Google just introduced DeepSomatic, an AI tool designed to spot cancer-related mutations in tumour DNA with far greater precision than current methods.
Cancer begins when the cell’s natural “stop” mechanisms fail, allowing uncontrolled growth. To treat it effectively, doctors need to understand which specific genetic mutations are driving that growth. That’s why genome sequencing—reading the tumour’s DNA—has become such an important part of cancer diagnosis and treatment.
This new research, published in Nature Biotechnology, uses convolutional neural networks (a type of deep learning model) to identify genetic changes in tumour cells more accurately. And in a major win for the scientific community, Google has made both DeepSomatic and its high-quality training dataset freely available.

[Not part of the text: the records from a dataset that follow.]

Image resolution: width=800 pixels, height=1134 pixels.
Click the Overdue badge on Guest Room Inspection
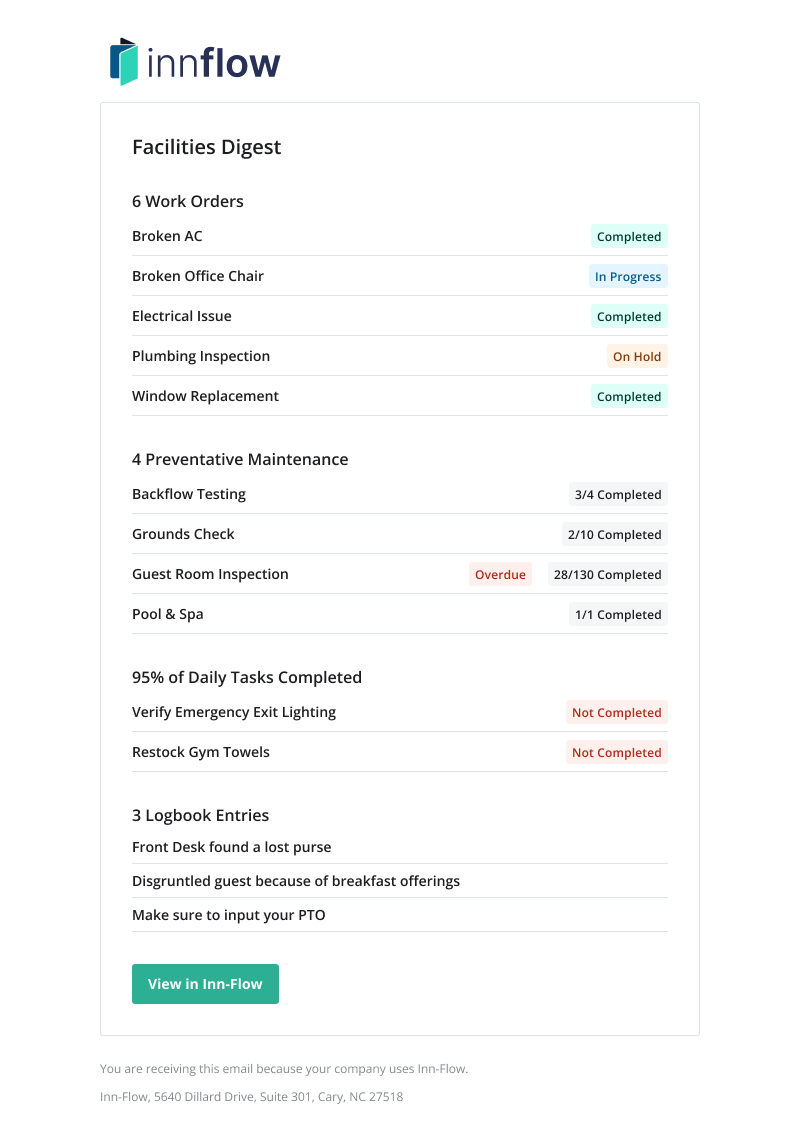tap(500, 574)
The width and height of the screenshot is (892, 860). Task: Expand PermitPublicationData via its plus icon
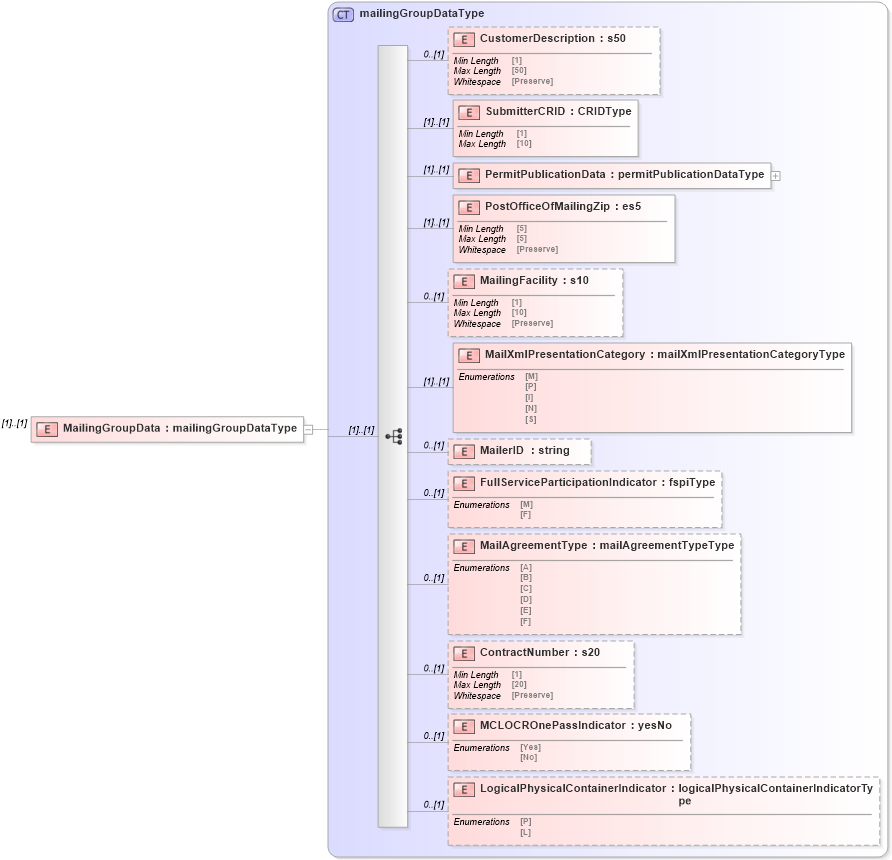(x=777, y=175)
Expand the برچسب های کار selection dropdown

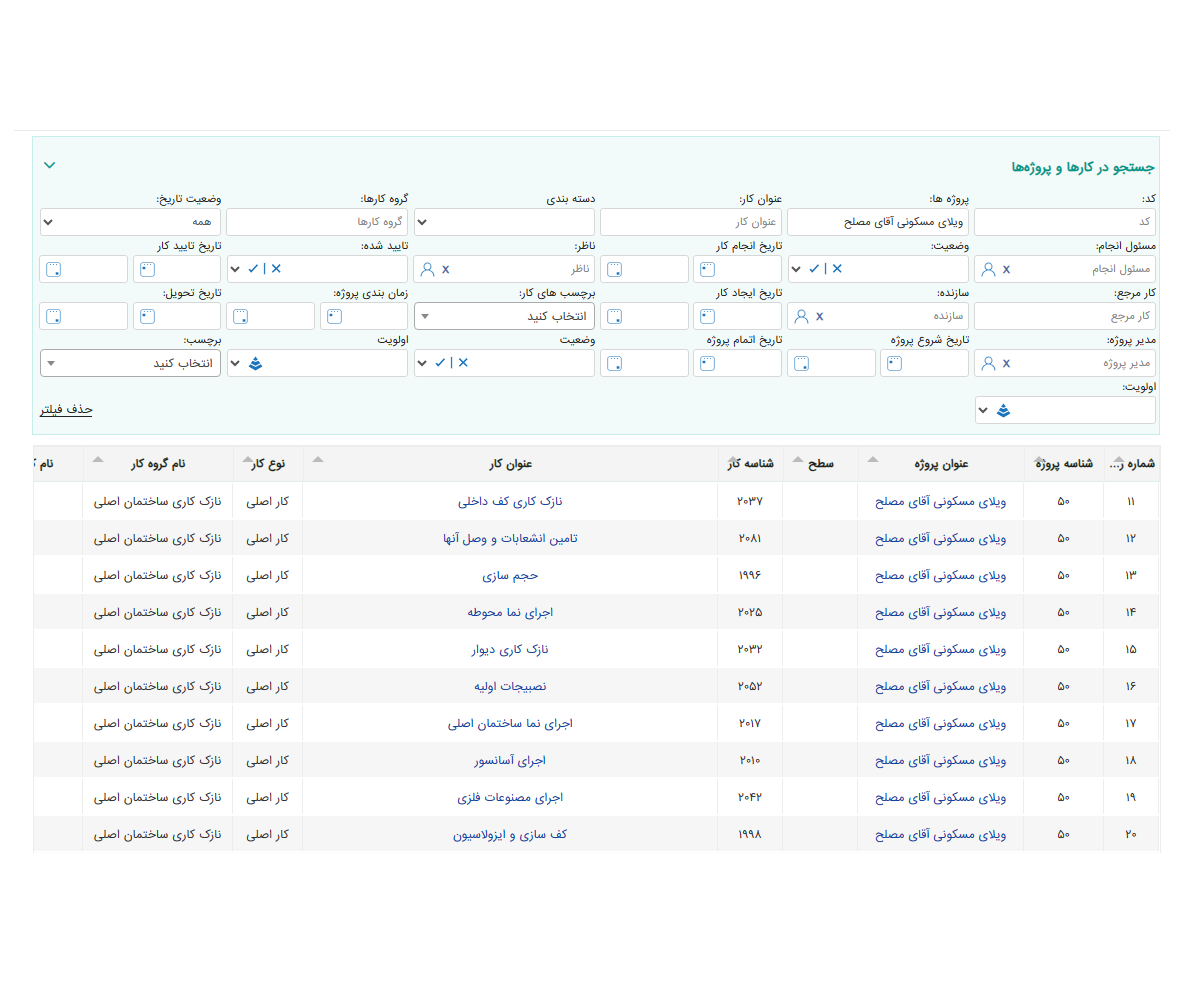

The challenge of finding somatic variants
Cancer genetics isn’t straightforward. Genome sequencing can uncover potential mutations, but it’s tricky to tell true genetic changes apart from sequencing errors. That’s where AI can make a big difference.
Most cancers aren’t inherited—they come from somatic mutations, which are genetic changes that happen during a person’s lifetime. These can be caused by things like UV exposure or random DNA copying errors. When they interfere with normal cell behaviour, the result can be unchecked cell growth—the hallmark of cancer.
Spotting these somatic mutations is especially tough because they often appear at very low frequencies, sometimes even lower than the background noise of sequencing errors.
How DeepSomatic works
Here’s how it operates in a clinical setting: researchers sequence DNA from both tumour and normal (non-cancerous) cells. DeepSomatic compares the two, pinpointing mutations that only appear in the tumour.
The AI transforms raw sequencing data into image-like representations that show how DNA sequences align along the chromosomes. A convolutional neural network then analyses these images to distinguish between inherited genetic variants, normal reference sequences, and cancer-causing somatic mutations—all while filtering out potential sequencing mistakes.
The result? A detailed list of mutations that may be driving the tumour’s growth.
DeepSomatic can even function in “tumour-only” mode, which is a game-changer when normal samples aren’t available—something that happens often in blood cancers like leukaemia.
Training a smarter AI for cancer research
To build a tool this precise, Google collaborated with the UC Santa Cruz Genomics Institute and the National Cancer Institute to create a benchmark dataset called CASTLE. They sequenced tumour and normal cells from breast and lung cancer samples using three different sequencing technologies. By merging the results and removing errors unique to each platform, they created a unified, high-quality reference dataset.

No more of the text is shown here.